*Your goal:*
Would you print, word for word, only the lines running from the line with "Given: Open the Review ribbon tab" to the last line of the entries, without the pictures?

*Study material:*
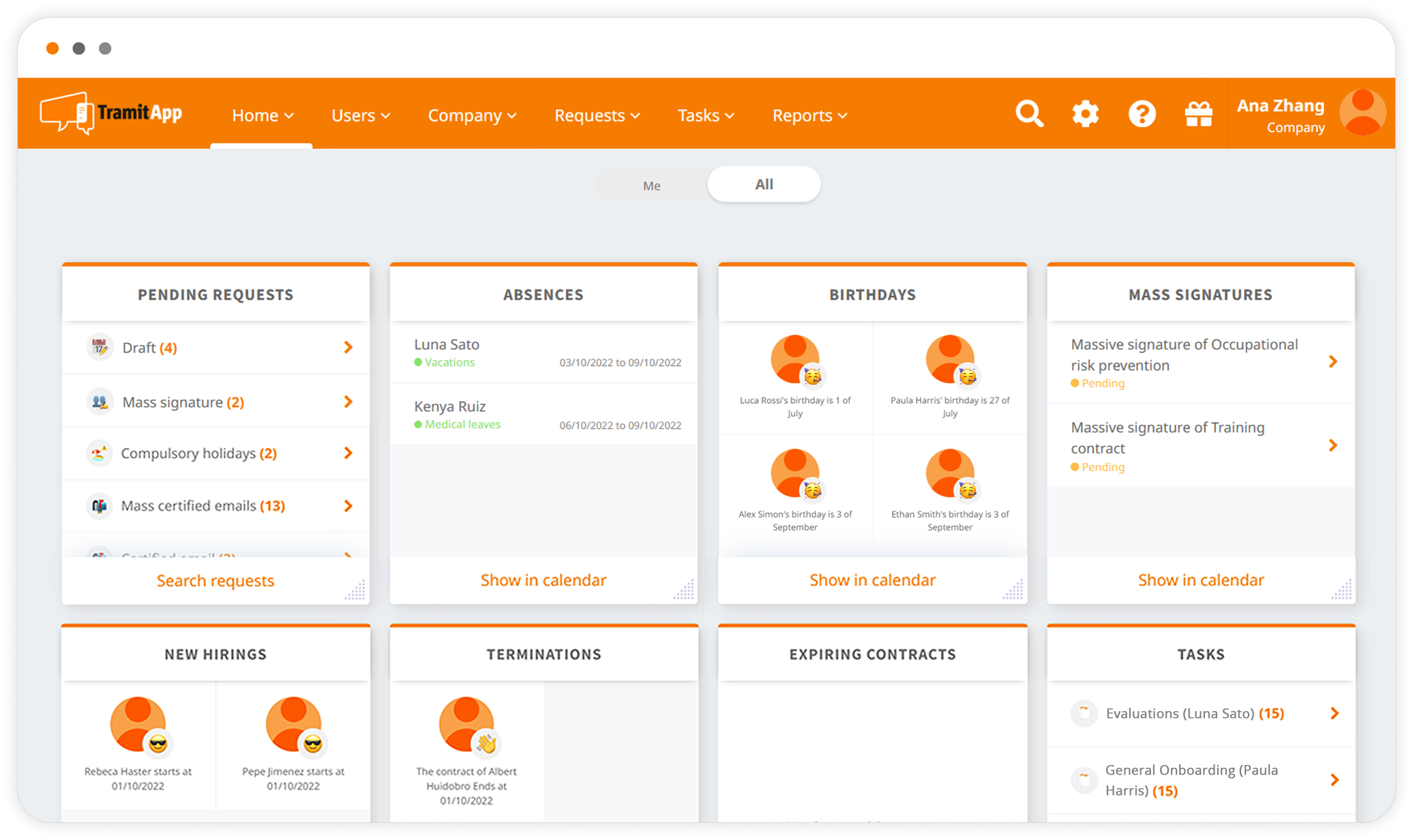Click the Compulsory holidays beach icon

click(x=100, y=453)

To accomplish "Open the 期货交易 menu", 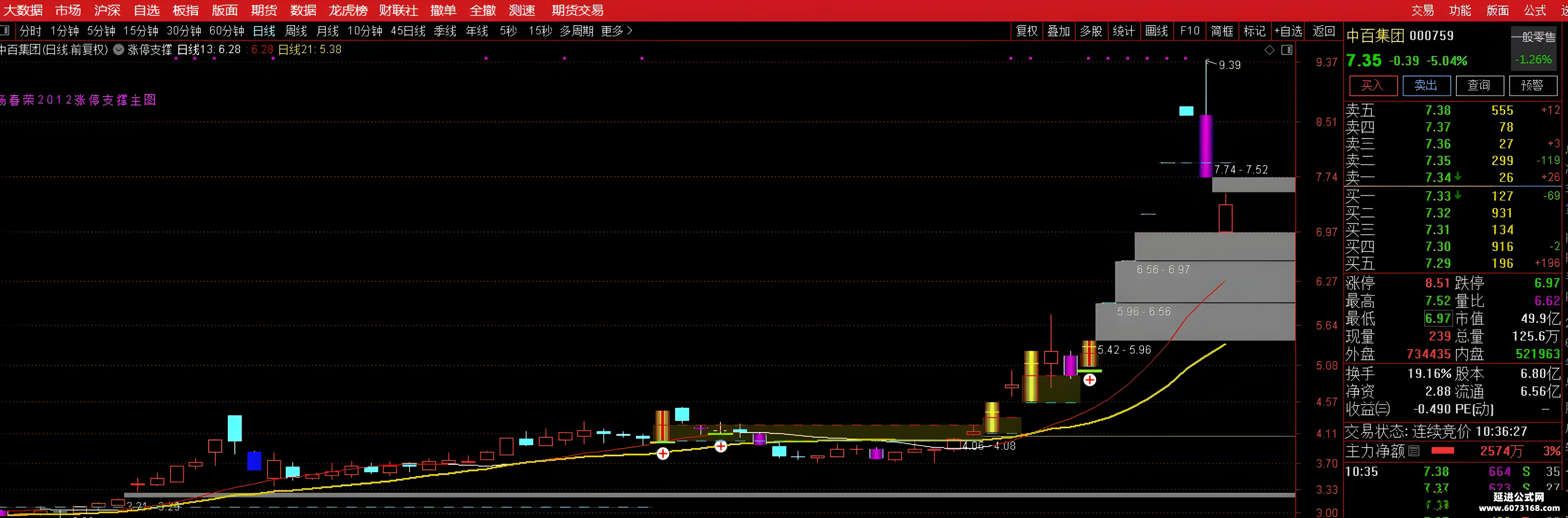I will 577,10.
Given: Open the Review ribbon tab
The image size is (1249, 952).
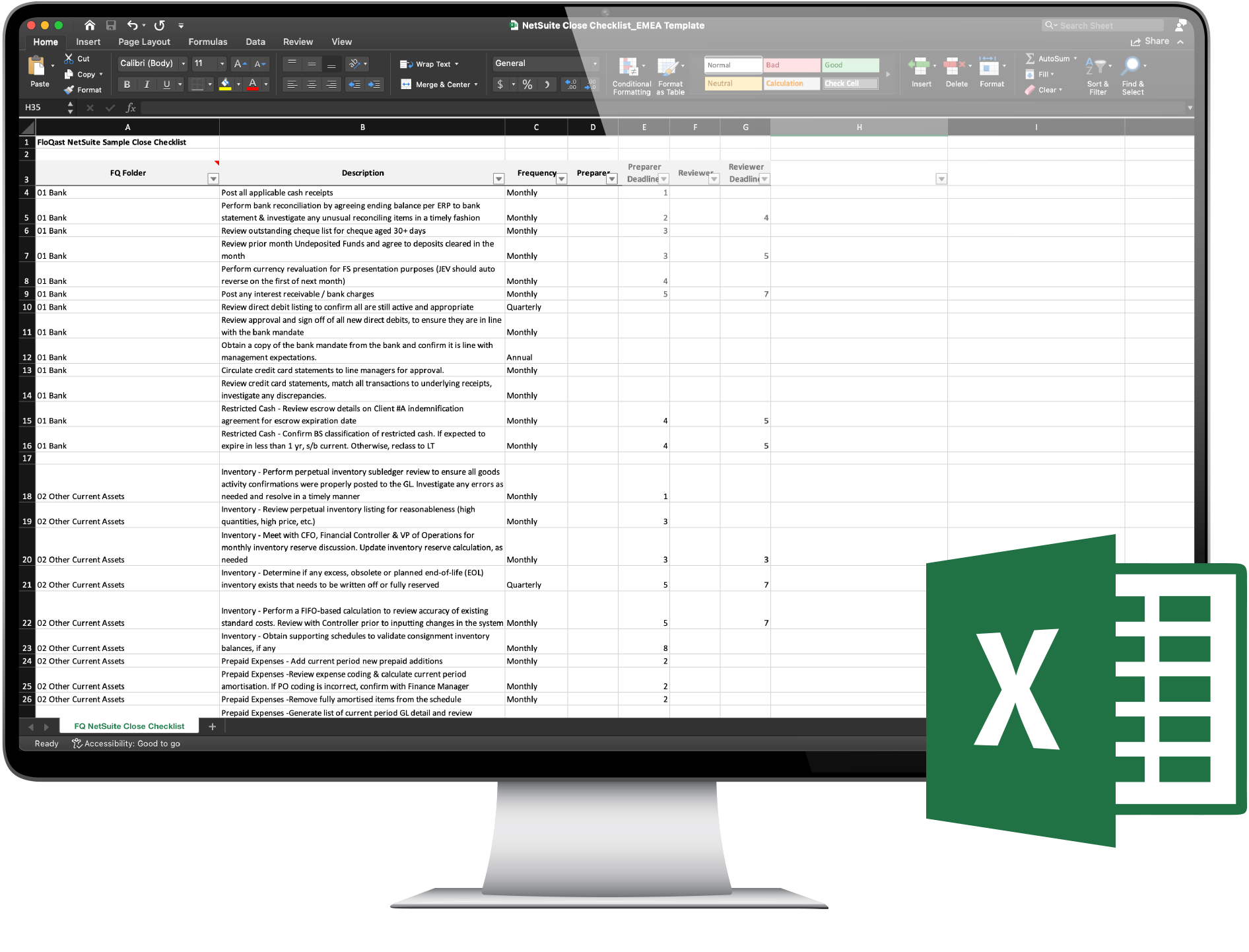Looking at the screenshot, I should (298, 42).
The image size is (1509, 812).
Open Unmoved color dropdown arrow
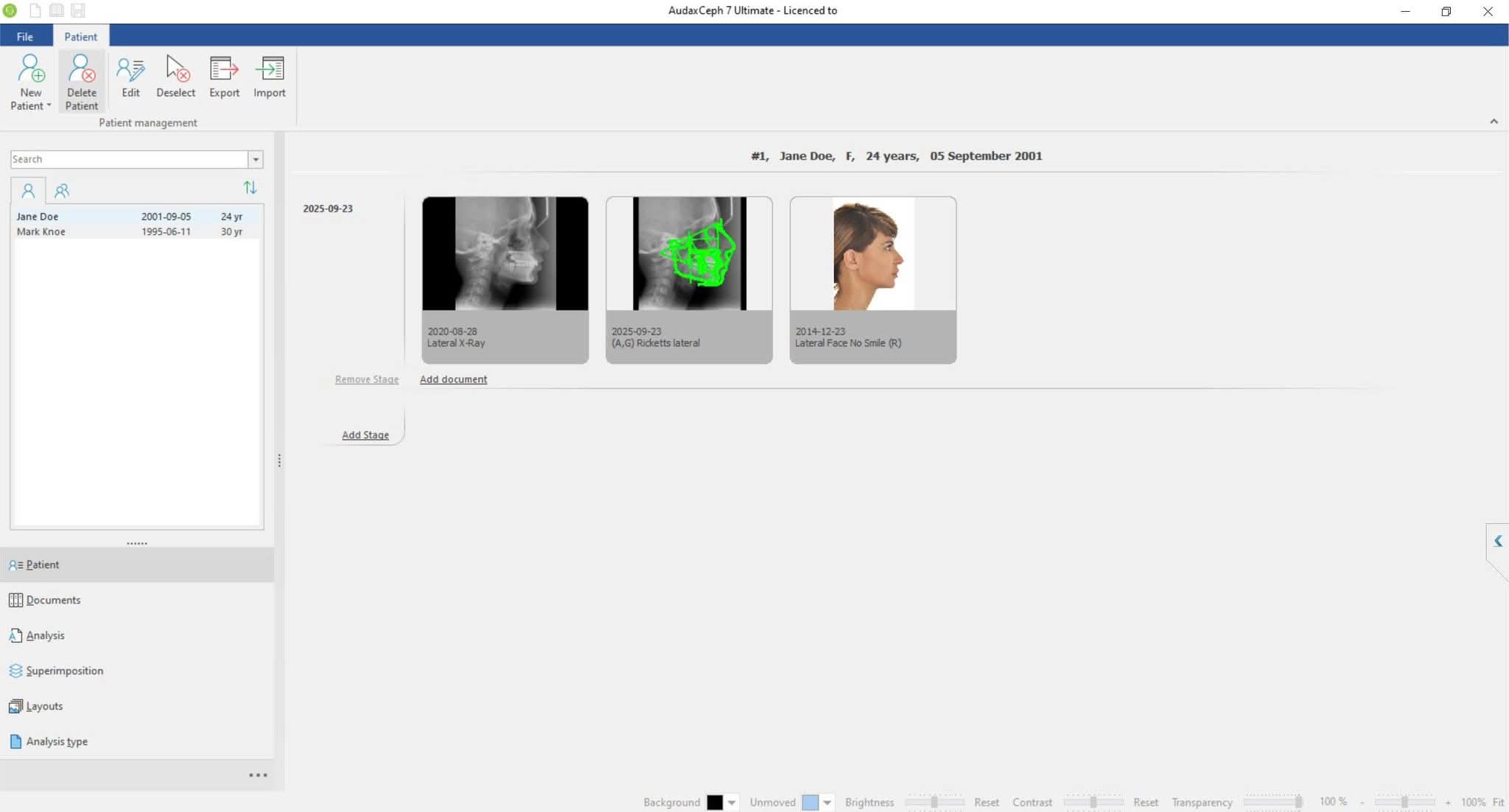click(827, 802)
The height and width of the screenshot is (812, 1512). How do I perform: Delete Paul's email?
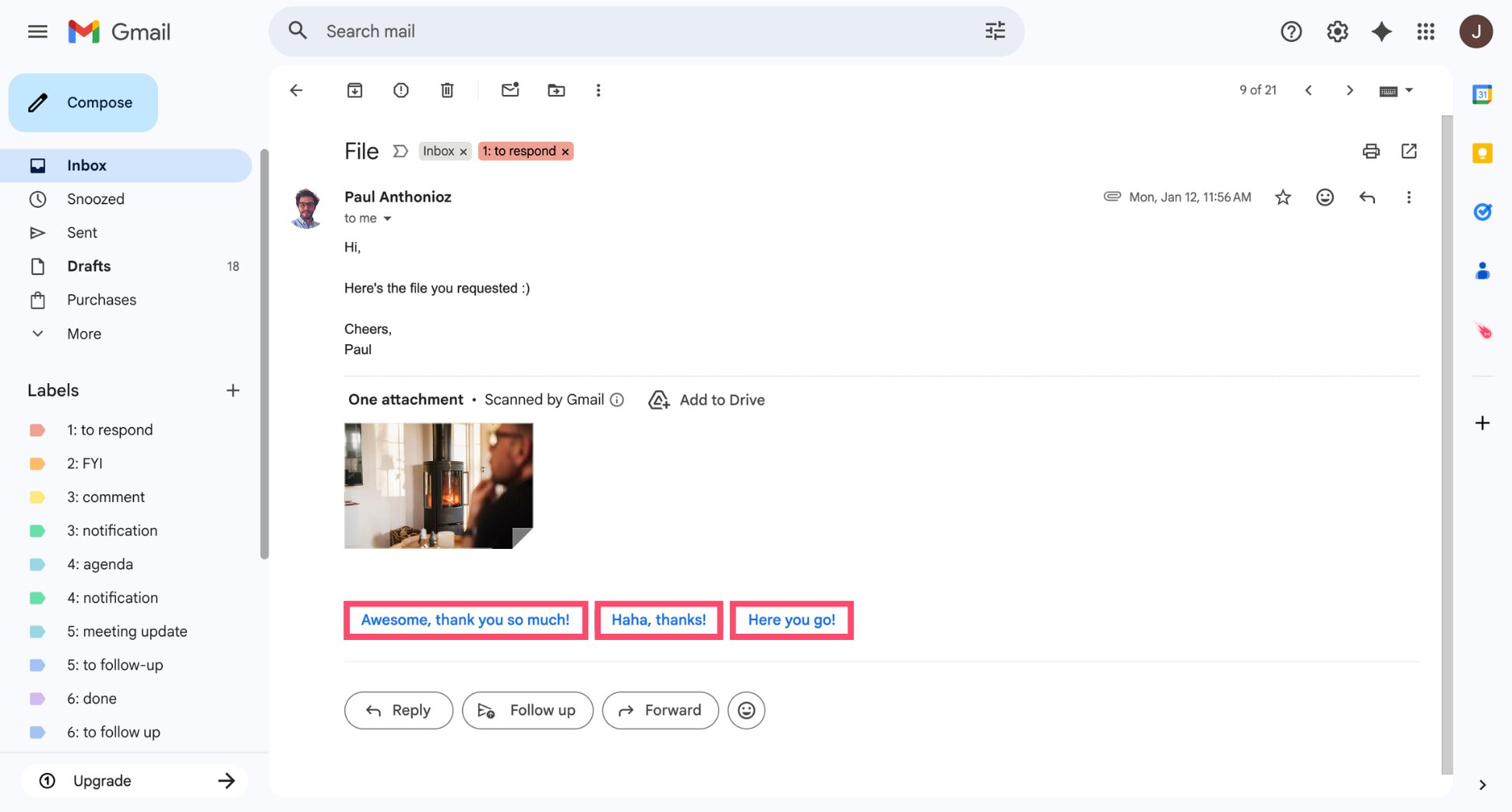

*Output of the task:*
Given: Open the Review ribbon tab
The image size is (1249, 952).
Looking at the screenshot, I should (298, 42).
The image size is (1509, 812).
Open Unmoved color dropdown arrow
click(827, 802)
The height and width of the screenshot is (812, 1512). How do I perform: Delete Paul's email?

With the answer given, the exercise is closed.